On behalf of the Democratic Caucus, Assistant Minority Leader Lori Cornell urged the public to demand that the majority leadership consider the alternative plan submitted by Minority Leader Rudy Mueller last week that follows the law.
"Or better yet," suggested Cornell, "why not actually even work together on a joint plan that both complies with the law and provides for a downsized, more efficient legislature? Bipartisanship and cooperation need not be such a novel concept."
Lone Independence Party member Legislator Scot Stutzman agreed with Cornell's suggested approach, the release said.

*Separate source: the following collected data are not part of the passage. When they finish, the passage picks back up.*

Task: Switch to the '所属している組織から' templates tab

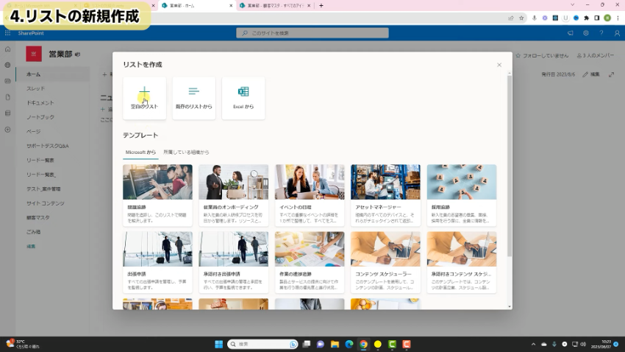Action: [x=186, y=152]
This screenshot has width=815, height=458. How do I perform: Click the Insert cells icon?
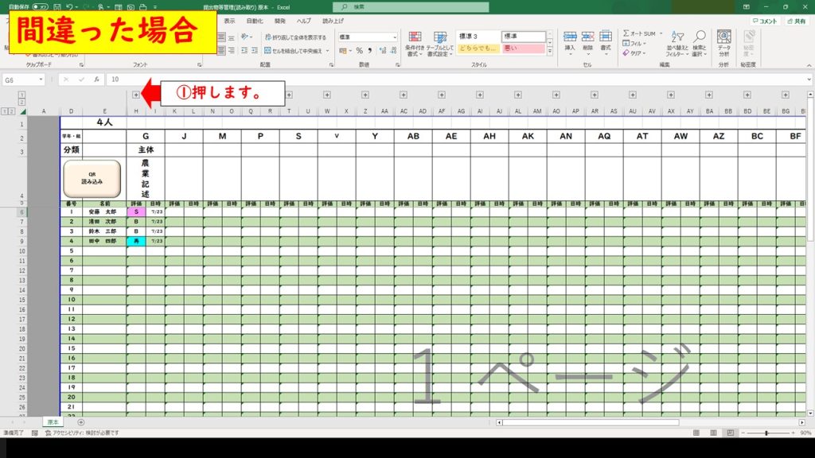click(570, 37)
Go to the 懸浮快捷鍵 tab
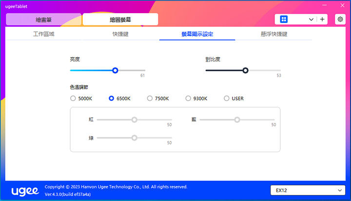This screenshot has width=351, height=201. pyautogui.click(x=274, y=34)
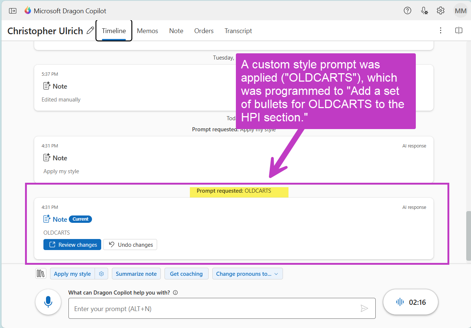Click inside the Enter your prompt field
Screen dimensions: 471x328
[221, 309]
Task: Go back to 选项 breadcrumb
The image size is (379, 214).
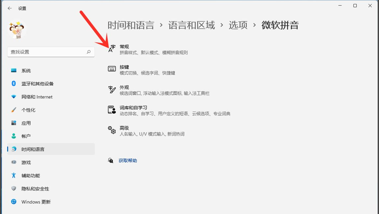Action: click(x=238, y=25)
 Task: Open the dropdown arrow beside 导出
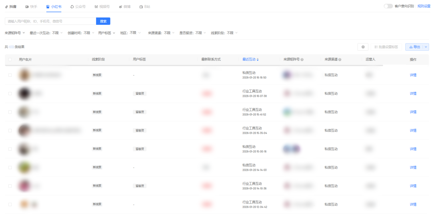[x=426, y=47]
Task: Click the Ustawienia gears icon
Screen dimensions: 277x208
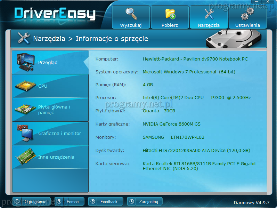Action: [x=247, y=14]
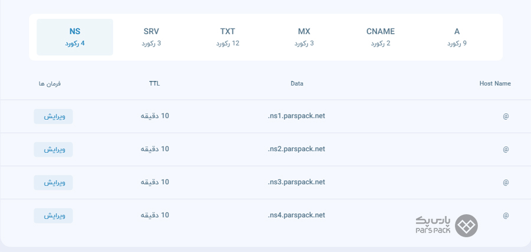Open the NS records tab
The image size is (531, 252).
[75, 37]
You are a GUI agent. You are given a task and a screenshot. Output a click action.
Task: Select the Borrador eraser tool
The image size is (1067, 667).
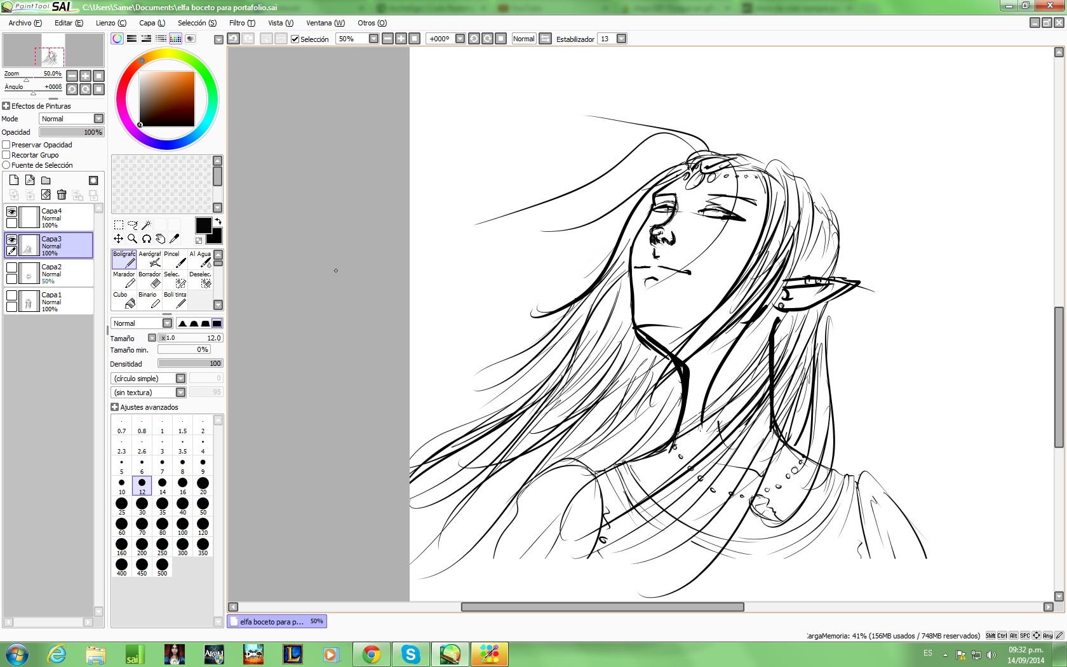[149, 280]
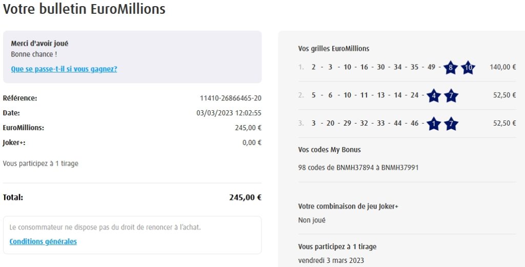This screenshot has width=525, height=267.
Task: Click the star number 8 in grid 1
Action: (x=450, y=68)
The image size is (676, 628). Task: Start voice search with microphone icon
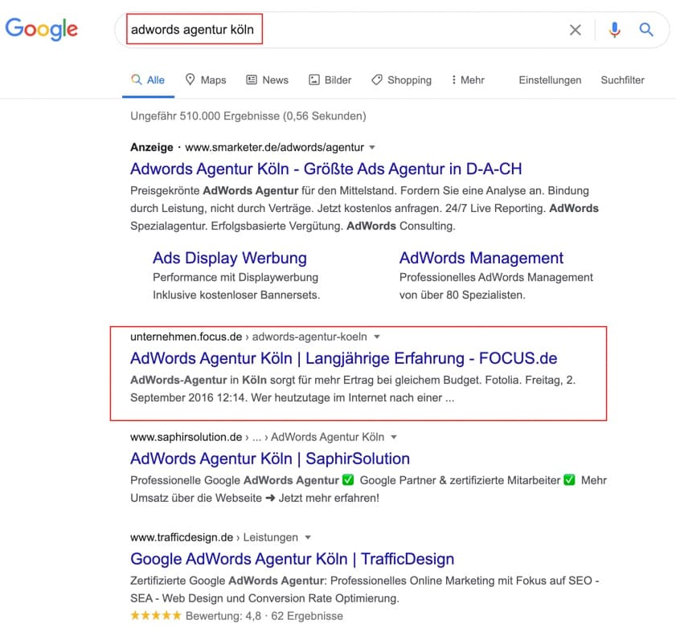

''Redistricting is far too important of a process, only happening once every 10 years, to fall victim to this kind of political nonsense 'Working together' does not mean one party showing up at the eleventh hour with a self-serving map already in hand to hoodwink the other party - and with an illegal plan, no less," he said.
Legislator Paula DeJoy further backed the caucus' legal concerns: "We agree with County Attorney Steve Abdella that we should abide by municipal law and keep towns and villages as whole as possible. It makes sense and is in the best interest of the residents we serve to consider natural community boundaries," Legislator DeJoy said. "How can a legislator possibly well-represent a district with competing interests and needs?"

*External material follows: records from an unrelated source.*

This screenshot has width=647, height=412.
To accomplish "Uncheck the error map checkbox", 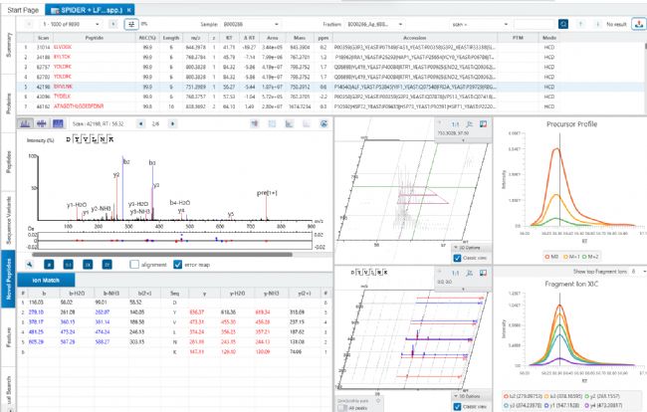I will [178, 265].
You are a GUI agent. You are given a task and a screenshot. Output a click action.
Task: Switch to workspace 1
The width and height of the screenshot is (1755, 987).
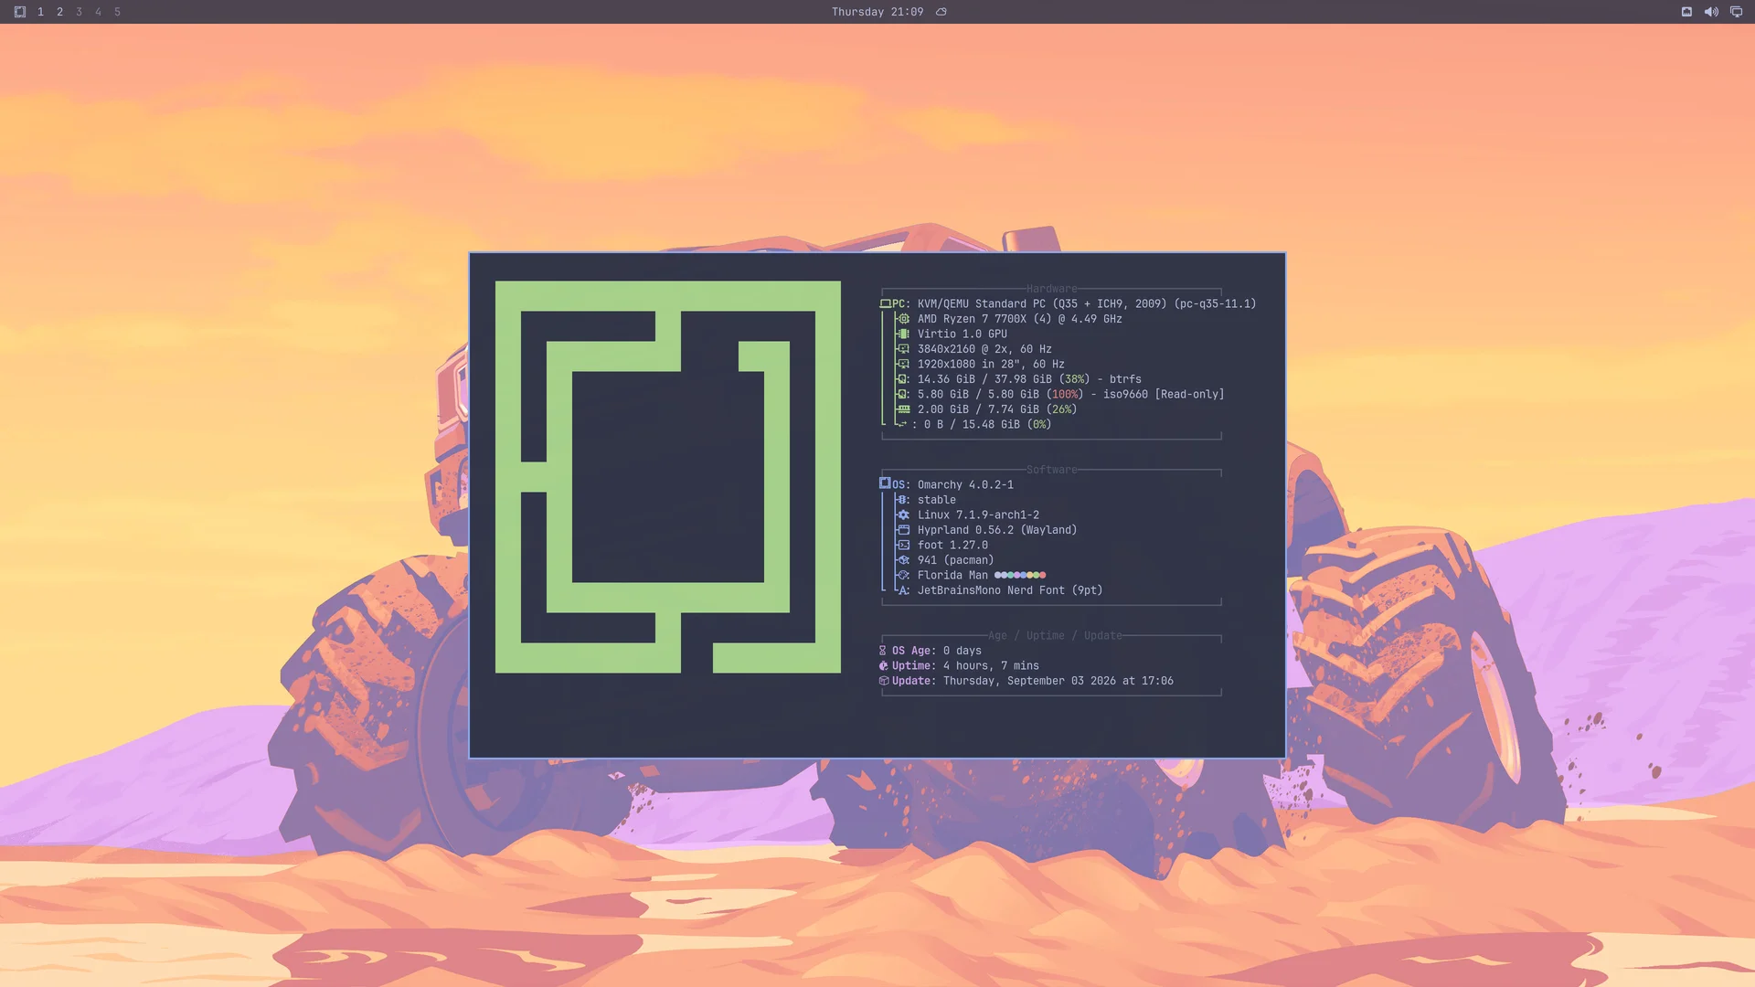point(40,12)
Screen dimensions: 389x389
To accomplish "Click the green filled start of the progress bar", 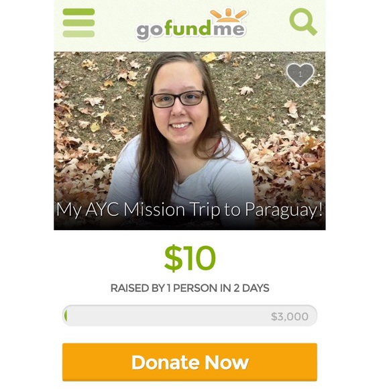I will click(x=66, y=316).
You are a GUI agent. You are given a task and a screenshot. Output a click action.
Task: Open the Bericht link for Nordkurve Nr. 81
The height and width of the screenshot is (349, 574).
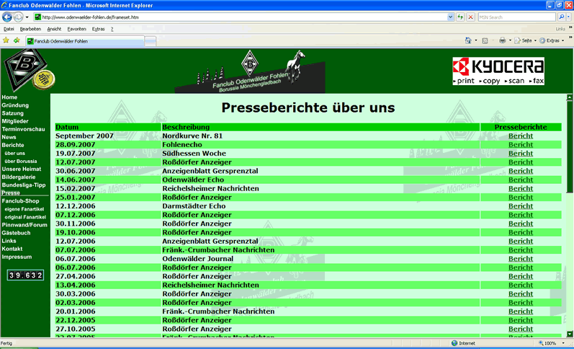(520, 136)
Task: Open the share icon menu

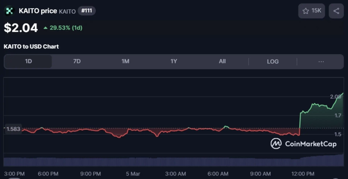Action: [336, 11]
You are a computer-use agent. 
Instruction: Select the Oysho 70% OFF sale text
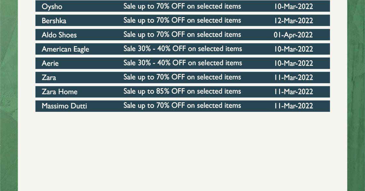coord(182,6)
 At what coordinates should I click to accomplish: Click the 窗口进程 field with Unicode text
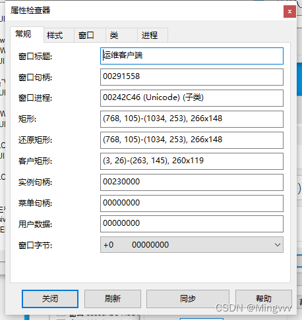point(192,98)
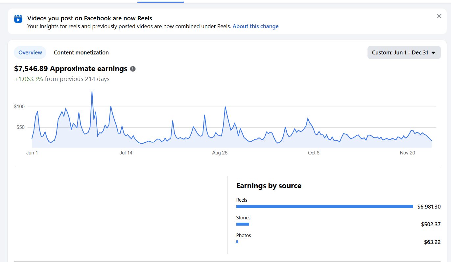Select the Stories earnings bar
Viewport: 451px width, 262px height.
click(243, 224)
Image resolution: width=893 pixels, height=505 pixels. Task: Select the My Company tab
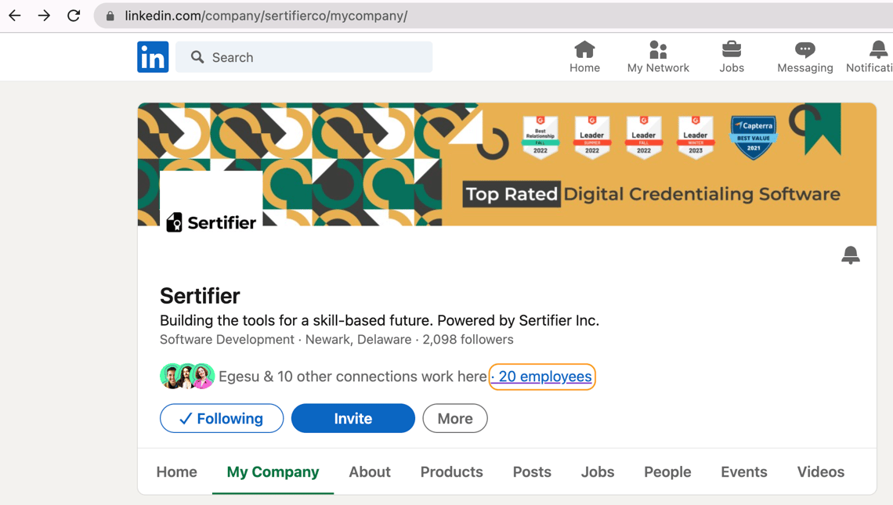pyautogui.click(x=273, y=471)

Legislator Tom DeJoe added that the Republican plan was drawn in such a way that in several cases, representatives of one municipality will represent another very dissimilar, distant municipality. In referencing several of the gerrymandered districts, he questioned "What does Villenova have in common with village of Fredonia? How can the residents of the village of Westfield be expected to relate to the residents of Findley Lake? How can we lump together the people of Lakewood with the people of Frewsburg? This plan undermines these residents' right to fair and equitable representation ... just to name a few."

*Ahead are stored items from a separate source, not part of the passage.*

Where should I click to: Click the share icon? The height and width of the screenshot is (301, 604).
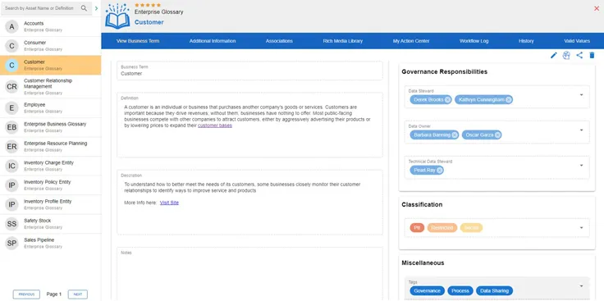[579, 56]
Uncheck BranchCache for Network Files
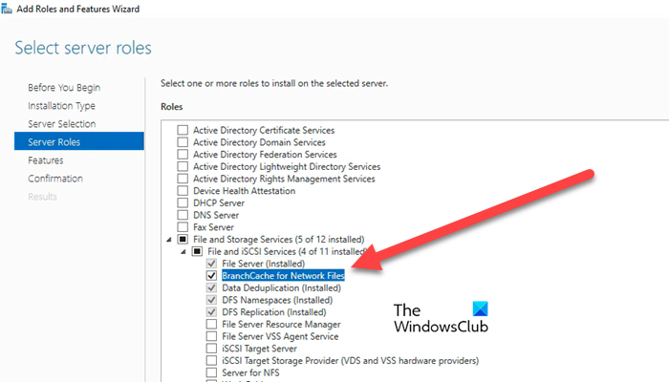 pos(211,275)
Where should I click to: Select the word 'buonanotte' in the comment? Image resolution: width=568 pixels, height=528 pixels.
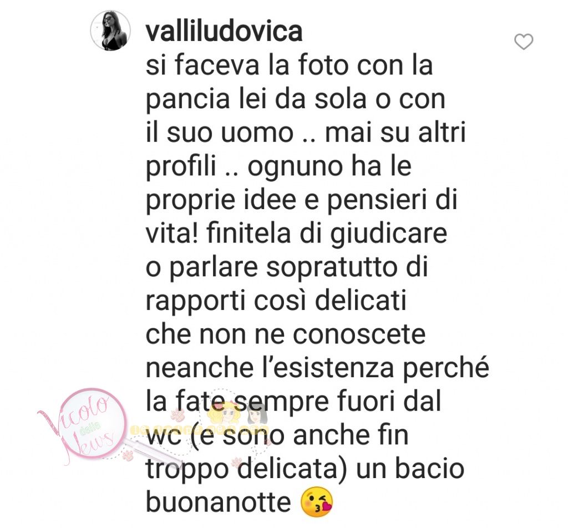tap(219, 502)
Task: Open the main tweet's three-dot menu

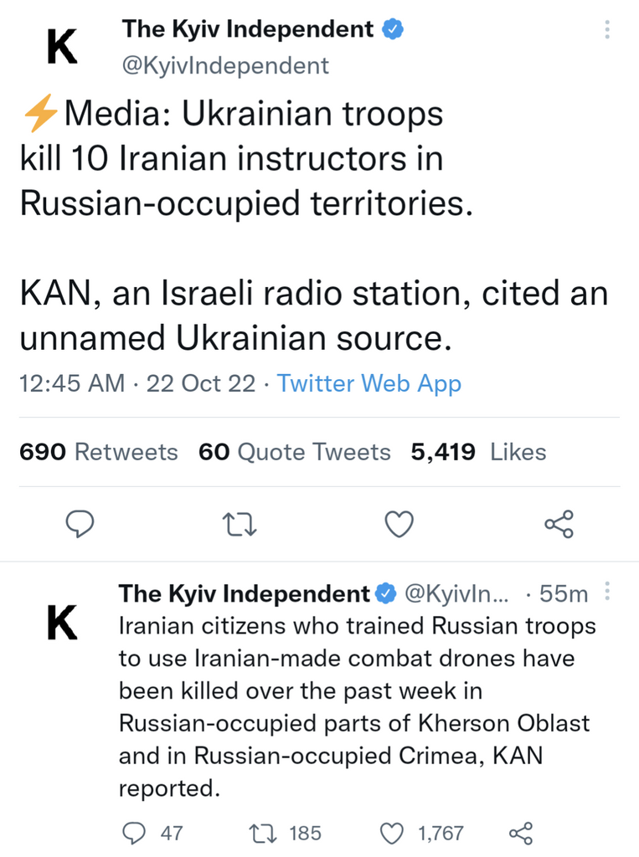Action: point(606,30)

Cornell concluded: "The Republican plan violates municipal law. Plain and simple. If it wasn't a law, and merely a guideline as Majority Leader Barmore has claimed in a recently published comment, it wouldn't be listed as such under state statute. And while I will not profess to be an attorney, I do take seriously my job as a legislator to do what's fair and right for my constituents - and in this case, that includes following the law first and foremost. This plan, if adopted, will certainly be challenged in court which will put us back to square one. It would be a shame to further set-back the county's progress toward legislature reduction. It would be an even further shame to open up taxpayers to footing that legal bill."